PLAN: STABLE range facing on to courtyard, and connected by a SCREEN WALL WITH ARCH, with north end of yard being closed by FLANKING WALLS with broad gateway.
EXTERIOR: FRONT (east) ELEVATION: Two storey, hipped concrete tile roof, with central doorway with small flanking windows contained within arched, bar-entrance like surround. To either side pairs of round-headed windows flank plain doors. To first floor three small semi-circular lights to centre, flanked to either side by round-headed loading doors, and with further small semi-circular light to each end. Wooden window frames and doors probably C19 replacements.
END (north) ELEVATION: small square window to first floor.
INTERIOR: Ground floor with intact loose boxes with wrought iron columns and with central staircase to first floor. First floor divided into three rooms with exposed roof trusses.
SCREEN WALL: Lower part of brick, rising in centre to form double-height arched opening. This linked to corner eaves of coachhouse and stable range to either side of the arch by two tapering, square sectioned stone columns.
FLANKING WALLS: of brick, c2.5m high, dropping in quarter-round shape to meet stone gateposts defining a broad entrance.

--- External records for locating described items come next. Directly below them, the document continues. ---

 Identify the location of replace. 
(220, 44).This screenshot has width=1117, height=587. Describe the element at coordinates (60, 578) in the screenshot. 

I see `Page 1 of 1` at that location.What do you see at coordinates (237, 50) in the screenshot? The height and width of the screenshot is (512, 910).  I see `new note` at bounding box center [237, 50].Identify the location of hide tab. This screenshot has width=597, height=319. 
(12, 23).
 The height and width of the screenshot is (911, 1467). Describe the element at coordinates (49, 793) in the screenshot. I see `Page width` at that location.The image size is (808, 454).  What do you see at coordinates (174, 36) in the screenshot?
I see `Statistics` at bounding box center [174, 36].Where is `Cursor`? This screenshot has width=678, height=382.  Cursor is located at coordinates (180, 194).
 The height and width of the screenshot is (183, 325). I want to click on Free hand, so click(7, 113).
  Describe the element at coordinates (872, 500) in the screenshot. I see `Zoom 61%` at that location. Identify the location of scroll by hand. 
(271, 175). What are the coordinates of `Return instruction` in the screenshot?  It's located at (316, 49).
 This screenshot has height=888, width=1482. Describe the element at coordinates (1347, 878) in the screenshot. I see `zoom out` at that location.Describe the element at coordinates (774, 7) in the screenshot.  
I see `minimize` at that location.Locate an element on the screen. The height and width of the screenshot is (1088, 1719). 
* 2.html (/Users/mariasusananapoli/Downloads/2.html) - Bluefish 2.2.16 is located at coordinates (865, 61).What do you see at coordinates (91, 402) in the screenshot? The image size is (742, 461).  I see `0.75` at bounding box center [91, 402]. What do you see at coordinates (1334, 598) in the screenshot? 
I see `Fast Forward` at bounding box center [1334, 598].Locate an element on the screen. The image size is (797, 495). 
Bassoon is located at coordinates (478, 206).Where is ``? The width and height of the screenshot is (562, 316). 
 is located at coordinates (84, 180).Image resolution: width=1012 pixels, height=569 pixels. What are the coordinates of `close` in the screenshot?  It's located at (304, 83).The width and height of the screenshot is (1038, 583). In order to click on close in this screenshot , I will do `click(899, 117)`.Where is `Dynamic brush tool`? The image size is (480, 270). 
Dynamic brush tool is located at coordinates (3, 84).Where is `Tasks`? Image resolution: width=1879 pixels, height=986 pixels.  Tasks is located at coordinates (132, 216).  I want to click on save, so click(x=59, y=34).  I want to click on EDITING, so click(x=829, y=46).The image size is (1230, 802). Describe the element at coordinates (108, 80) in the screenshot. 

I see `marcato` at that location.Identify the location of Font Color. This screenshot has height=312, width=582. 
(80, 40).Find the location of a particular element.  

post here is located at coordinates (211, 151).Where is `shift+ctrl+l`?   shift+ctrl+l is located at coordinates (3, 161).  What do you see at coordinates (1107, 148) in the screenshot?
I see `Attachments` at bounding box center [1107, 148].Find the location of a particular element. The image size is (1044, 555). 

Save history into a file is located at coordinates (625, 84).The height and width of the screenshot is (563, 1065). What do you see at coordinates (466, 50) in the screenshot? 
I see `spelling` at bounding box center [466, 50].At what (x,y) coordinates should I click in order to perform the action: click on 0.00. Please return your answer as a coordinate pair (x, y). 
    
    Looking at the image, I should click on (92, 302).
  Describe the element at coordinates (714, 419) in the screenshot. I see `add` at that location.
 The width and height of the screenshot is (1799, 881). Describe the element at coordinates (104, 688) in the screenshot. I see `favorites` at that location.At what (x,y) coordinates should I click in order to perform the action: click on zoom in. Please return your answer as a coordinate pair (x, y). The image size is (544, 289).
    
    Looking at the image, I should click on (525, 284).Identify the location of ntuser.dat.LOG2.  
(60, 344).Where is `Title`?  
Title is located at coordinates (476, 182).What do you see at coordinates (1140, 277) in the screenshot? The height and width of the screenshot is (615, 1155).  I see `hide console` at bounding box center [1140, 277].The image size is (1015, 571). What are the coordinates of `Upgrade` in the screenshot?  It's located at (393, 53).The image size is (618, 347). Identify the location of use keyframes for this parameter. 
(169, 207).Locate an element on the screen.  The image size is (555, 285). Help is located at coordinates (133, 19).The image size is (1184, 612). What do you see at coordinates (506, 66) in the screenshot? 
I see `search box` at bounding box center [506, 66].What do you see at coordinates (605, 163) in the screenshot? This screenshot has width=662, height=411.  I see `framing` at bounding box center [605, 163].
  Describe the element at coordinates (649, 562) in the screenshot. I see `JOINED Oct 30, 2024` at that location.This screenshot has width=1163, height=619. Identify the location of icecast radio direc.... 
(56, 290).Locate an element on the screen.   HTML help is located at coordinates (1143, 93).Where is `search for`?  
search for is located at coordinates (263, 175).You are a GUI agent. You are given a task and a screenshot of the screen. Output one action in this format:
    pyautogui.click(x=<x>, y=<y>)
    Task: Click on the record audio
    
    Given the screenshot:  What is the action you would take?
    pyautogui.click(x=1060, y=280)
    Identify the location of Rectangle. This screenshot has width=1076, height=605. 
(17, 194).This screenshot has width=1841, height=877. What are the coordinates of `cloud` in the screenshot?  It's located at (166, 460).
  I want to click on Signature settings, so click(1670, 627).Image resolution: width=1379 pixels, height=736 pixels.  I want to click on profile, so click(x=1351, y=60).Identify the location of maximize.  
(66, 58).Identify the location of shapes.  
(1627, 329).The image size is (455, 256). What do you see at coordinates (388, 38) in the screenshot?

SECONDARY YARD: beyond the entrance defined by the flanking walls is a second, slip-like yard, closed at it's west end by a single-storey brick building extending northward from the stables. Freestanding outbuildings are mapped at, and just beyond, the east end of the yard (no details available).
HISTORY: Cliffe Hill, the adjoining mansion, is believed to have been built in 1775. The stables and coach house complex are of similar date, and are more than purely functional: they were designed to impress, as were the modest, park-like grounds in which the house was set, and were designed in a fashionable Neo-classical manner with a particularly unusual screen wall. The stable range and attached enclosure walls form a group with the former coach house, now dwelling (q.v.) which faces the stable across the courtyard.